* [과제 안내]
아래의 줄을 모두 빈 줄은 빼고 번호를 붙인 목록으로 제시하시오.

* [추출한 기록]
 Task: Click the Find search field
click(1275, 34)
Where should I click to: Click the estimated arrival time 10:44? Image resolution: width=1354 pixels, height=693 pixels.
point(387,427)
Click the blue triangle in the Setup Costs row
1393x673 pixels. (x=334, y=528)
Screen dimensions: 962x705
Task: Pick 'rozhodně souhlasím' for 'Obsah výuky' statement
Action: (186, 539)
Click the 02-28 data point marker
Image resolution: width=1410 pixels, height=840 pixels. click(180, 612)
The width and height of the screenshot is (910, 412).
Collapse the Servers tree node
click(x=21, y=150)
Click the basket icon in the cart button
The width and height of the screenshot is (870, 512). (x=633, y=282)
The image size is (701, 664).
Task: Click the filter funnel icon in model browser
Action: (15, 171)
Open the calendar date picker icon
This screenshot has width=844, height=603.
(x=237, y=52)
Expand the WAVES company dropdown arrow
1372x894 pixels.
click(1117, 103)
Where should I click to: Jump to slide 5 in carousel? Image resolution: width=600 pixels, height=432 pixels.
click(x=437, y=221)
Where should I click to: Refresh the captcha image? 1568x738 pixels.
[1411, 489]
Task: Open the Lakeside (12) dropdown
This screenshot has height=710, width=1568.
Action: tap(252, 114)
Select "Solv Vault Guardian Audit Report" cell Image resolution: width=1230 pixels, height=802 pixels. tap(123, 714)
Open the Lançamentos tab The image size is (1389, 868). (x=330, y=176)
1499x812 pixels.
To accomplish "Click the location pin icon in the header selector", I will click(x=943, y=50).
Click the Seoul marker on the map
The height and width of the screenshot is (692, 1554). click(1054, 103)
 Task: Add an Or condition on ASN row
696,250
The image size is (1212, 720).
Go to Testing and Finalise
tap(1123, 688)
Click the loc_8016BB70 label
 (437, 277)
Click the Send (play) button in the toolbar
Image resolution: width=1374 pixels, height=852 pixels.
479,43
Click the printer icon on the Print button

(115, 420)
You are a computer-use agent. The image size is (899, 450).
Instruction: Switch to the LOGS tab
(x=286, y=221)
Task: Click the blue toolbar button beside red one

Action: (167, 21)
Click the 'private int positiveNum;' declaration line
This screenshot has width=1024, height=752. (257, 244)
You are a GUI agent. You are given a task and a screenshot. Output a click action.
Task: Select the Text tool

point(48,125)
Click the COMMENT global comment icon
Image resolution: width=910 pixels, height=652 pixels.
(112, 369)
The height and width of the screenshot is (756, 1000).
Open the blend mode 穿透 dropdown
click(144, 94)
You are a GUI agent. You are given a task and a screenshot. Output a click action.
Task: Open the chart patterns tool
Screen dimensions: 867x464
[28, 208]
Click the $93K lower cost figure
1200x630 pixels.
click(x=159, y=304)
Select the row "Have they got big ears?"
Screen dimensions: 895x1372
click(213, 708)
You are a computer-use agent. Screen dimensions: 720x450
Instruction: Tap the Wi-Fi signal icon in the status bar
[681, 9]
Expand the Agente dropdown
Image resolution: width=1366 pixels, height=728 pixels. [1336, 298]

* [과제 답안]
1.  Task: Click the Find search field
2. click(1275, 34)
3. Where should I click to: Click the estimated arrival time 10:44? Image resolution: width=1354 pixels, height=693 pixels.
4. point(387,427)
5. Click the blue triangle in the Setup Costs row
6. 1393x673 pixels. (x=334, y=528)
7. Screen dimensions: 962x705
8. Task: Pick 'rozhodně souhlasím' for 'Obsah výuky' statement
9. Action: (186, 539)
10. Click the 02-28 data point marker
11. Image resolution: width=1410 pixels, height=840 pixels. click(180, 612)
12. The width and height of the screenshot is (910, 412).
13. Collapse the Servers tree node
14. click(x=21, y=150)
15. Click the basket icon in the cart button
16. The width and height of the screenshot is (870, 512). (x=633, y=282)
17. The image size is (701, 664).
18. Task: Click the filter funnel icon in model browser
19. Action: (15, 171)
20. Open the calendar date picker icon
21. This screenshot has width=844, height=603.
22. (x=237, y=52)
23. Expand the WAVES company dropdown arrow
24. 1372x894 pixels.
25. click(1117, 103)
26. Where should I click to: Jump to slide 5 in carousel? Image resolution: width=600 pixels, height=432 pixels.
27. click(x=437, y=221)
28. Where should I click to: Refresh the captcha image? 1568x738 pixels.
29. [1411, 489]
30. Task: Open the Lakeside (12) dropdown
31. This screenshot has height=710, width=1568.
32. Action: tap(252, 114)
33. Select "Solv Vault Guardian Audit Report" cell Image resolution: width=1230 pixels, height=802 pixels. tap(123, 714)
34. Open the Lançamentos tab The image size is (1389, 868). (x=330, y=176)
35. 1499x812 pixels.
36. To accomplish "Click the location pin icon in the header selector", I will click(x=943, y=50).
37. Click the Seoul marker on the map
38. The height and width of the screenshot is (692, 1554). click(1054, 103)
39.  Task: Add an Or condition on ASN row
40. 696,250
41. The image size is (1212, 720).
42. Go to Testing and Finalise
43. tap(1123, 688)
44. Click the loc_8016BB70 label
45.  (437, 277)
46. Click the Send (play) button in the toolbar
47. Image resolution: width=1374 pixels, height=852 pixels.
48. 479,43
49. Click the printer icon on the Print button
50. (115, 420)
51. You are a computer-use agent. The image size is (899, 450).
52. Instruction: Switch to the LOGS tab
53. (x=286, y=221)
54. Task: Click the blue toolbar button beside red one
55. Action: (167, 21)
56. Click the 'private int positiveNum;' declaration line
57. This screenshot has width=1024, height=752. (257, 244)
58. You are a GUI agent. You are given a task and a screenshot. Output a click action.
59. Task: Select the Text tool
60. point(48,125)
61. Click the COMMENT global comment icon
62. Image resolution: width=910 pixels, height=652 pixels.
63. (112, 369)
64. The height and width of the screenshot is (756, 1000).
65. Open the blend mode 穿透 dropdown
66. click(144, 94)
67. You are a GUI agent. You are given a task and a screenshot. Output a click action.
68. Task: Open the chart patterns tool
69. Screen dimensions: 867x464
70. [28, 208]
71. Click the $93K lower cost figure
72. 1200x630 pixels.
73. click(x=159, y=304)
74. Select the row "Have they got big ears?"
75. Screen dimensions: 895x1372
76. click(213, 708)
77. You are a computer-use agent. Screen dimensions: 720x450
78. Instruction: Tap the Wi-Fi signal icon in the status bar
79. [681, 9]
80. Expand the Agente dropdown
81. Image resolution: width=1366 pixels, height=728 pixels. [1336, 298]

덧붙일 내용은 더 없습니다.